Excerpt:

** start **

It'll be Alanis Morissette next... and that really would be ironic...

Tags: morissette, alanis, metallica, music

By Stefanie Olsen

Published: 4 June 2003 09:10 BST

Call it a change of heart or call it hypocrisy, but Metallica, the band who famously hounded Napster all the way into extinction is to launch its own free music download service.

Metallicavault.com is set to go live on Thursday and users will be able to access the service using a code printed on the inside of the band's latest CD.

With very little sense of irony, Metallica drummer Lars Ulrich said in a statement: "We've always wanted our fans to experience our music online."

"But up until now, the existing distribution methods have not passed the kind of 'quality' standards our fans have come to expect from us," he added.

Its anti-Net phase now apparently over, Metallica joins with other musicians and recording labels using the web to promote albums. Madonna recently created a huge buzz when she sold her "American Life" single on Madonna.com.

When file-swapping exploded in peer-to-peer communities such as Napster, the members of Metallica were among the first artists to lash out. The band sued Napster in April 2000; and at the time, the band implicated more than 335,000 Napster screen names for sharing Metallica songs online illegally. The band wasn't threatening to sue the software users, but demanded that Napster block them from its MP3-swapping service.

At the time, the Metallica lawsuit said: "Napster has built a business based on large-scale piracy. Facilitating that are hypocritical universities and colleges who could easily block this insidious and ongoing thievery scheme."

Despite the heated charges, the band now says its early grievances were merely about the quality of music offered through Napster file-swapping, not about the theft.

Metallica's suit was later combined with many other similar suits against Napster, which were resolved when a federal judge ordered Napster to block copyrighted music files.

** end **

Set problem A: Please quote the stretch of the Metallica article from "Its anti-Net phase" through "its MP3-swapping service.".
Set problem B: List every tag shown in the Metallica article.
Set problem C: In what month and year did Metallica sue Napster, according to the Metallica article?
The listing that follows comes from a separate source.

Available data:
** start **

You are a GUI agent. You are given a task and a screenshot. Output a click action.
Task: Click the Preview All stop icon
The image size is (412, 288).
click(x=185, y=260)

** end **

Exercise response A:
Its anti-Net phase now apparently over, Metallica joins with other musicians and recording labels using the web to promote albums. Madonna recently created a huge buzz when she sold her "American Life" single on Madonna.com.

When file-swapping exploded in peer-to-peer communities such as Napster, the members of Metallica were among the first artists to lash out. The band sued Napster in April 2000; and at the time, the band implicated more than 335,000 Napster screen names for sharing Metallica songs online illegally. The band wasn't threatening to sue the software users, but demanded that Napster block them from its MP3-swapping service.

Exercise response B: morissette, alanis, metallica, music

Exercise response C: April 2000